### Testo proposto
..............................

La Tradizione Cattolica, 124 (2023 n. 2)

Editoriale
Gli ultimi orientamenti del pontificato di Francesco 
I sessant’anni dal Concilio 
Solve et coagula 
All’insegna dell’illegalità e della rivoluzione 
Concilio Vaticano II: cosa ne direbbero i Padri del Concilio di Trento? 

Esseri d’eternità

Alcuni pensano di poter fare degli uomini “migliorati” grazie alla microinformatica, al così detto transumanesimo. Esistono già super computer che vi possono preparare un discorso, magari anche una predica più cattolica di tante altre che si sentono: basta indicare al computer le parole giuste chiedendogli pure di citare i Padri della Chiesa o san Tommaso d’Aquino. Ve lo farà a meraviglia. Eppure, c’è una differenza e non da poco: questo computer sarà pure fatto d’oro e di diamanti, rimane un puro oggetto materiale. Un giorno, anche fra miliardi di anni se vogliamo, un giorno sparirà Invece l’anima di quello che sta battendo le parole sulla tastiera o che detta il testo al suo ultimo smartphone, quest’anima, anche se magari in questo momento è un po’ troppo pigra per scrivere da sola un discorso, quest’anima diciamo in questo giorno sarà o in Paradiso o all’Inferno e questo, non per qualche miliardo di anni, ma per l’Eternità.

..............................

[Righe di ricerca degli elementi]
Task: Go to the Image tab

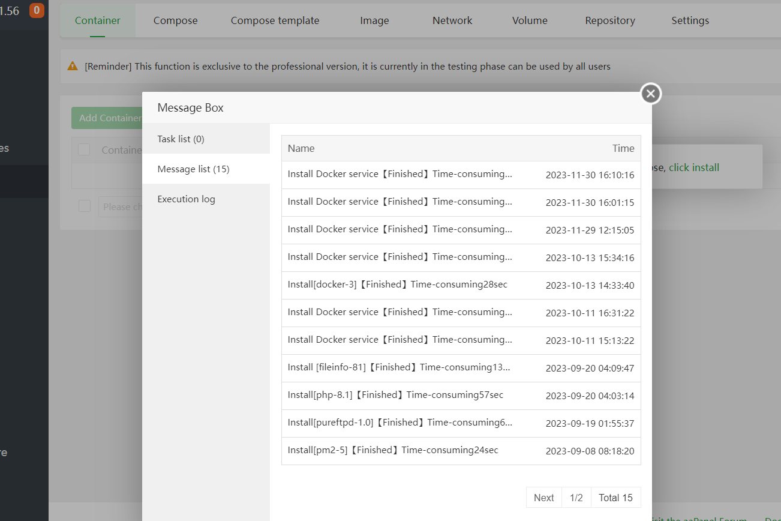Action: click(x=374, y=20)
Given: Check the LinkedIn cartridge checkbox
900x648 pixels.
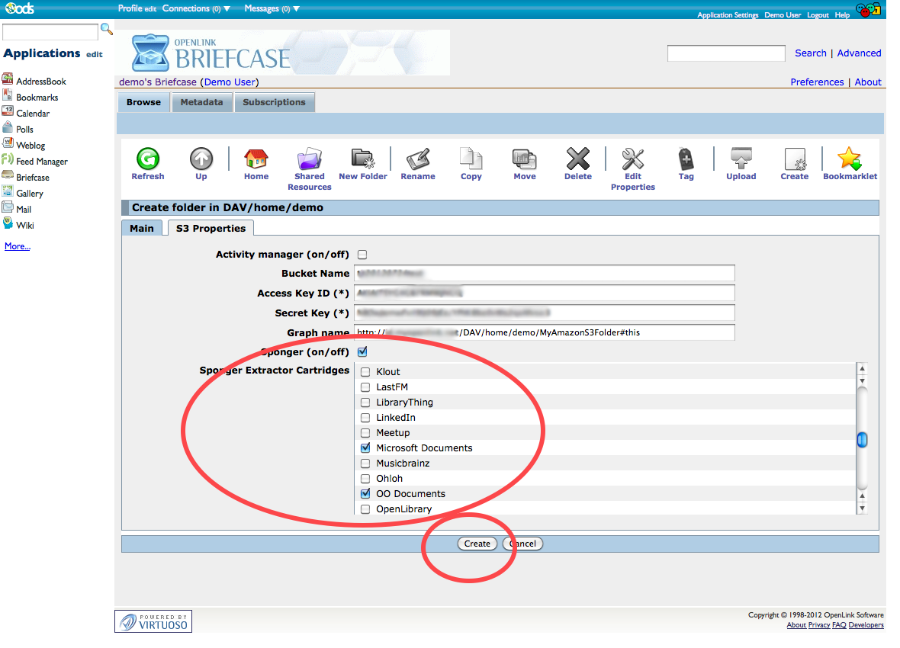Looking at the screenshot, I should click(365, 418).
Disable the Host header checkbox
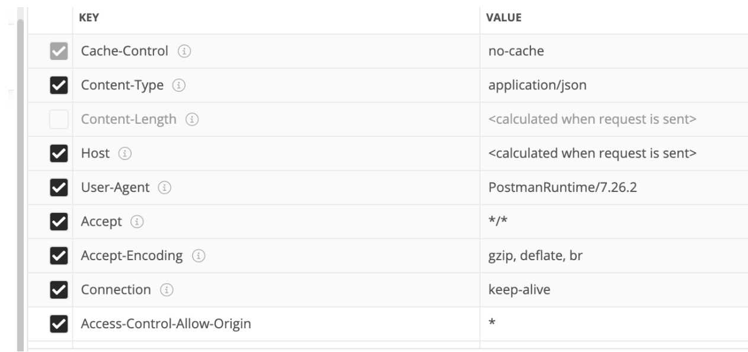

..............................

### Attività proposte
1. Trascrivi dal testo proposto il passo che va dalle parole "La Tradizione Cattolica, 124" fino alle parole "Concilio di Trento?" comprese.
2. Rispondi alle domande seguenti in base al testo proposto.
(a) In quale anno è uscito il numero 124 della rivista?
(b) Oltre ai Padri della Chiesa, chi si può chiedere al computer di citare?
(c) Secondo il testo, dove si troverà l'anima e per quanto tempo?
3. Elenca tutti i titoli che nel testo proposto compaiono sotto la voce "Editoriale".

### Soluzioni
1.
La Tradizione Cattolica, 124 (2023 n. 2)

Editoriale
Gli ultimi orientamenti del pontificato di Francesco 
I sessant’anni dal Concilio 
Solve et coagula 
All’insegna dell’illegalità e della rivoluzione 
Concilio Vaticano II: cosa ne direbbero i Padri del Concilio di Trento?

2.
(a) Nel 2023.
(b) San Tommaso d'Aquino.
(c) O in Paradiso o all'Inferno, per l'Eternità.

3.
Gli ultimi orientamenti del pontificato di Francesco
I sessant'anni dal Concilio
Solve et coagula
All'insegna dell'illegalità e della rivoluzione
Concilio Vaticano II: cosa ne direbbero i Padri del Concilio di Trento?